High yield expression of biologically active recombinant full length human tuftelin protein in baculovirus-infected insect cells

Tuftelin is an acidic protein expressed at very early stages of mouse odontogenesis. It was suggested to play a role during epithelial-mesenchymal interactions, and later, when enamel formation commences, to be involved in enamel mineralization. Tuftelin was also detected in several normal soft tissues of different origins and some of their corresponding cancerous tissues. Tuftelin is expressed in low quantities, and undergoes degradation in the enamel extracellular matrix. To investigate the structure and function of tuftelin, the full length recombinant human tuftelin protein was produced. The full length human tuftelin cDNA was cloned using Gateway recombination into the Bac-to-Bac system compatible transfer vector pDest10. This vector adds a hexahistidine tag to the N-terminus of the expressed protein, enabling one-step affinity purification on nickel column. The recombinant human tuftelin protein was transposed into the bacmid and expressed in Spodoptera frugiperda (Sf9) insect cells. The yield of the purified, his-tagged recombinant full length human Tuftelin (rHTuft+) was 5-8 mg/L culture. rHTuft+ was characterized by SDS-PAGE, Western blot, ESI-TOF spectrometry, restriction mapping and MS/MS sequencing. The availability of the purified, full length recombinant human tuftelin protein opened up the possibility to investigate novel functions of tuftelin. Application of rHTuft+ agarose beads onto embryonic mouse mandibular explants caused changes in the surrounding epithelial cells, including morphology, orientation and spatial organization. Further studies using DiI labeling, revealed that rHTuft+, placed on the tooth germ region, brought about recruitment of adjacent embryonic mesenchymal cells. These findings support the hypothesis that tuftelin plays an important role during embryogenesis.
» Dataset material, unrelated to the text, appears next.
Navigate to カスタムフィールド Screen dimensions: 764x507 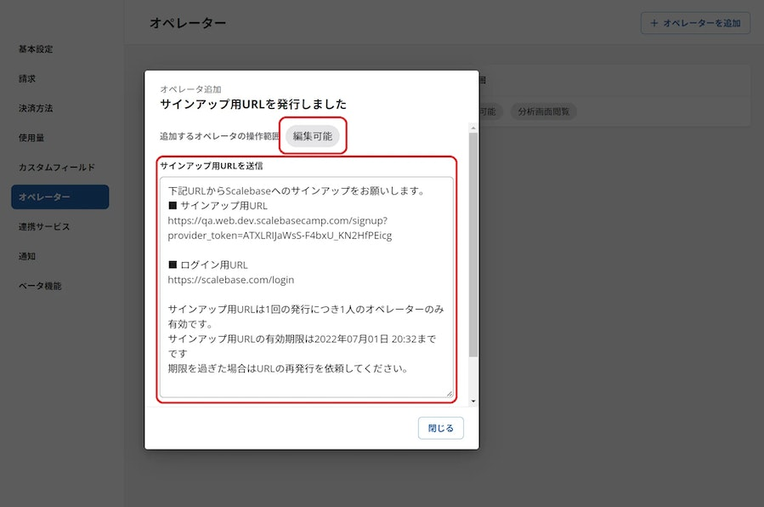coord(57,168)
Tuftelin mRNA is expressed in a human ameloblastoma tumor.

RT-PCR, Southern blotting and DNA sequencing have established for the first time that tuftelin mRNA is expressed in human ameloblastoma tumor. The expression of amelogenin mRNA in ameloblastoma was also established, confirming earlier reports by Snead et al. These results corroborate, on a molecular level, the enamel organ epithelial origin of ameloblastoma. In view of the present results, it is interesting that previous studies have indicated that although ameloblastoma, a non-mineralized odontogenic tumor, transcribes amelogenin mRNA, amelogenin (and enamelin) proteins are not expressed in this tissue. However, in mineralizing odontogenic tumors, both these classes of proteins are expressed.